Peripheral Vascular Disease
Treatment with β-antagonists reduces cardiac output and can precipitate or aggravate the symptoms of arterial insufficiency in patients with peripheral or mesenteric vascular disease. Caution should be exercised with such patients, and they should be observed closely for evidence of progression of arterial obstruction.
Bronchospastic
Disease PATIENTS WITH BRONCHOSPASTIC DISEASE SHOULD, IN GENERAL, NOT RECEIVE A β-BLOCKER. Because of its relative β 1 -selectivity, however, low doses of acebutolol may be used with caution in patients with bronchospastic disease who do not respond to, or who cannot tolerate, alternative treatment.
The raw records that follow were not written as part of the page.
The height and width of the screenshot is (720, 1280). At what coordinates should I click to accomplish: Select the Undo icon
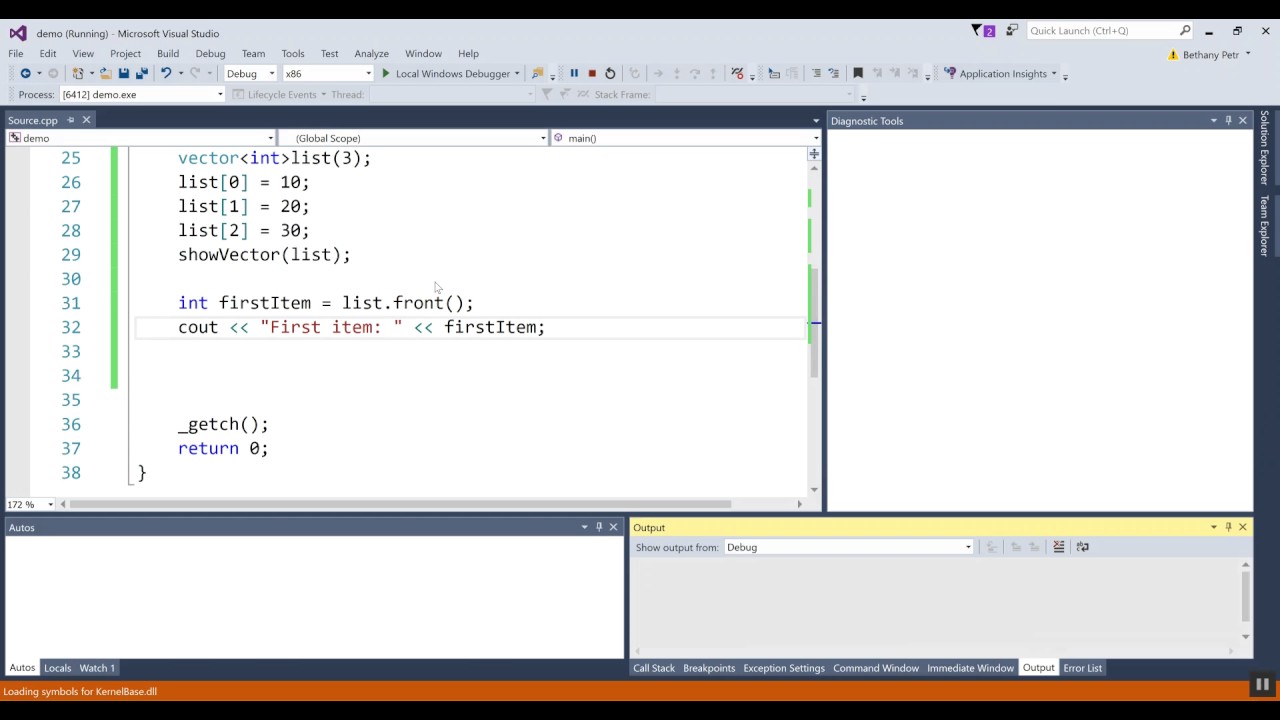pyautogui.click(x=164, y=73)
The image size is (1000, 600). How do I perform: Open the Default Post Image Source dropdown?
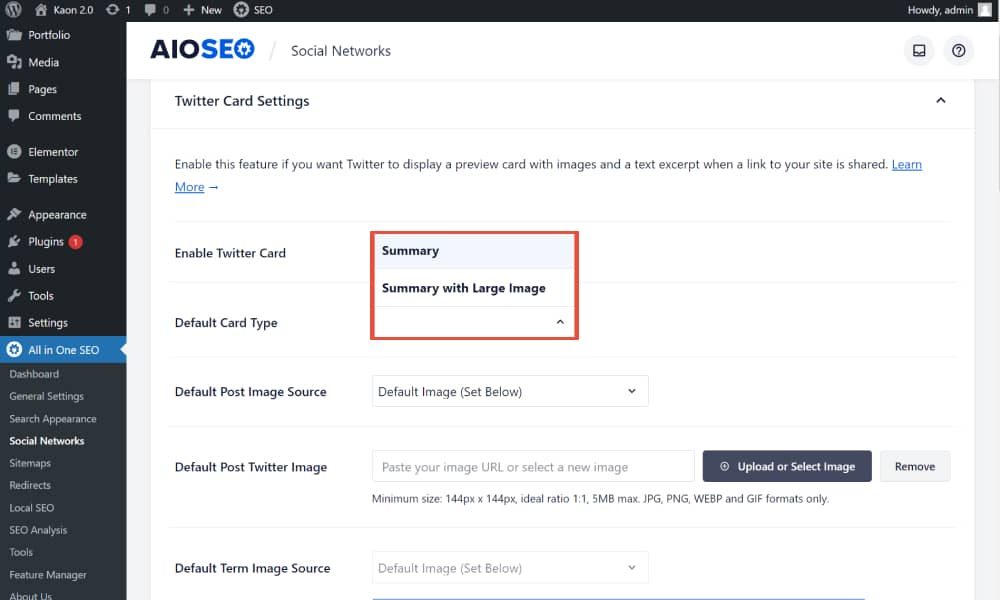[510, 391]
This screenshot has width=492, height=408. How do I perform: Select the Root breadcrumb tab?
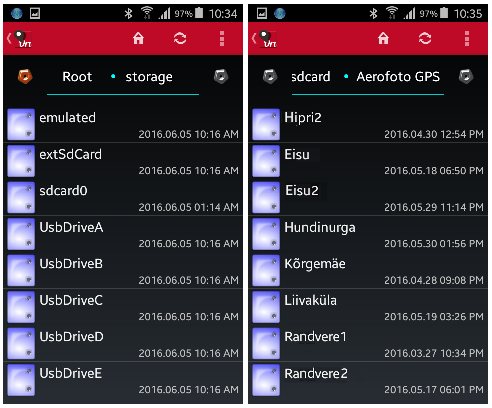pyautogui.click(x=77, y=77)
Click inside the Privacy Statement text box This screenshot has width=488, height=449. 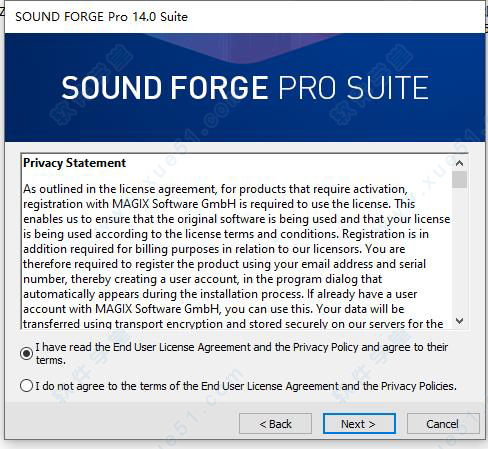point(237,242)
Since β 1 -selectivity is not absolute and is dose-dependent, the lowest possible dose of acebutolol should be used initially, preferably in divided doses to avoid the higher plasma levels associated with the longer dose-interval. A bronchodilator, such as theophylline or a β 2 -stimulant, should be made available in advance with instructions concerning its use. WARNINGS, Major Surgery Chronically administered beta-blocking therapy should not be routinely withdrawn prior to major surgery; however, the impaired ability of the heart to respond to reflex adrenergic stimuli may augment the risks of general anesthesia and surgical procedures. Diabetes and Hypoglycemia β-blockers may potentiate insulin-induced hypoglycemia and mask some of its manifestations such as tachycardia; however, dizziness and sweating are usually not significantly affected. Diabetic patients should be warned of the possibility of masked hypoglycemia. Thyrotoxicosis β-adrenergic blockade may mask certain clinical signs (tachycardia) of hyperthyroidism. Abrupt withdrawal of β-blockade may precipitate a thyroid storm; therefore, patients suspected of developing thyrotoxicosis from whom acebutolol therapy is to be withdrawn should be monitored closely.